The question is how long could Japan have survived in this scenario and whether the ending would be an organized surrender of all Japanese military forces or a disorganized collapse in which scattered fighting continued across the Pacific and mainland Asia.
The end of the Pacific war, just as that of the European war, would have been grim under any scenario.  

This post only begins to touch on the issues impacting the end of the war and covered in detail in Downfall.  Frank discusses the Soviet attack on Japan in Manchuria and its impact on the Japanese government, the lead up to, and the impact of, the Hiroshima and Nagasaki attacks, Japanese cabinet deliberations and debates over peace terms, the controversy over American casualty estimates for the invasion (for an excellent summary of the complex history and methodology of the casualty estimates read "A Score of Bloody Okinawas and Iwo Jimas" by DM Giangreco in Hiroshima In History, edited by Robert James Maddox (2007)) and the nuts and bolts of U.S. and Japanese military operational planning.

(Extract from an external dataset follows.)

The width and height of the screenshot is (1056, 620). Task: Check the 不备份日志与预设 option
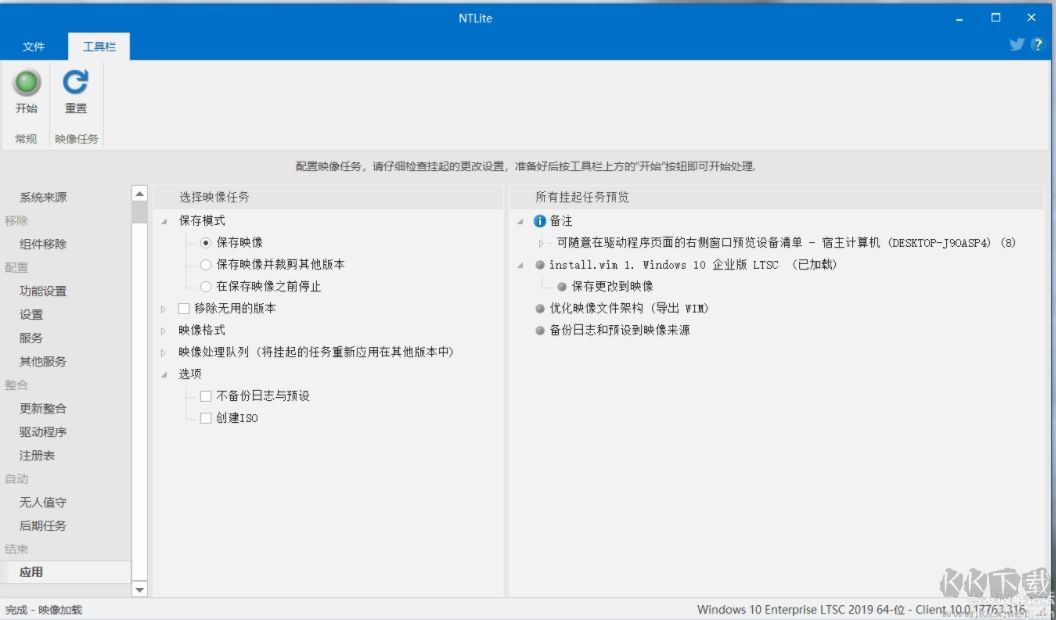206,396

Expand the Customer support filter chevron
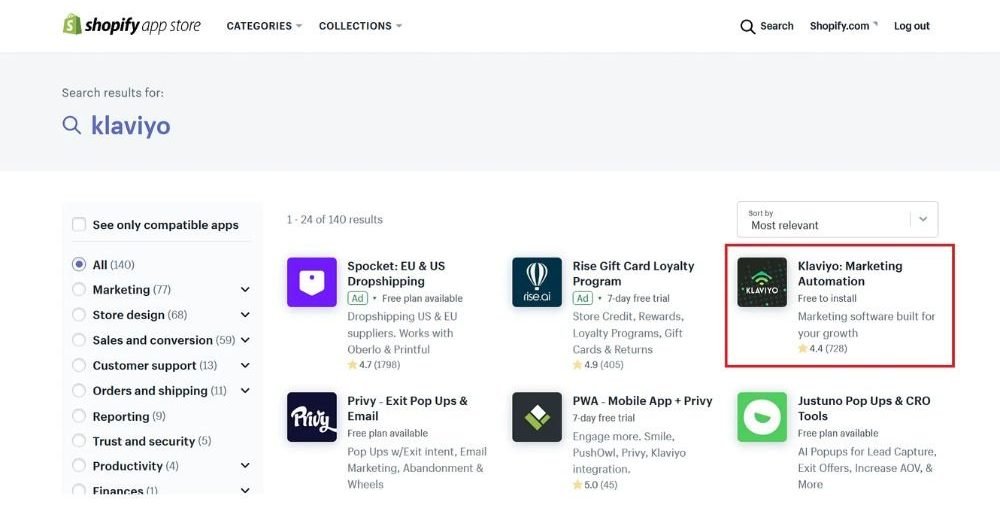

The book is thought provoking, giving the reader a greater appreciation of the information decision makers had available, the different paths that could have been followed and the consequences that would have flowed from them.  It is particularly valuable in conveying what it is like to have to make decisions affecting the lives of millions with only the information you have available at the time and without the advantage of hindsight.

It strikes THC that these events would be a terrific instructional tool for students and others regarding real-life contingencies and decision-making.  A course where students were assigned roles in the American civilian and military hierarchy and then fed information as it became available and asked to make decisions based on the available information would make for a memorable learning experience and would probably be humbling and sobering to those who think everything looks as clear to the participants at the time as it does to others in hindsight.  It could be done in two parts - the first based upon what we know happened through the decisions to drop the atomic bombs and accept the continued role of Emperor Hirohito and a second based on a scenario where the bombs are not dropped and the war continues.  Most importantly, those participating should be challenged along the way by the instructor(s) but not led to any predetermined outcome.



(1)  196,000 is double the total number of American combat fatalities in the 70 years since 1945 including Korea, Vietnam, The Gulf War, Iraq and Afghanistan.




1 comment:

  1. 70 years ago ... Thank you for pointing out that there are still lessons to be learned from these historic events.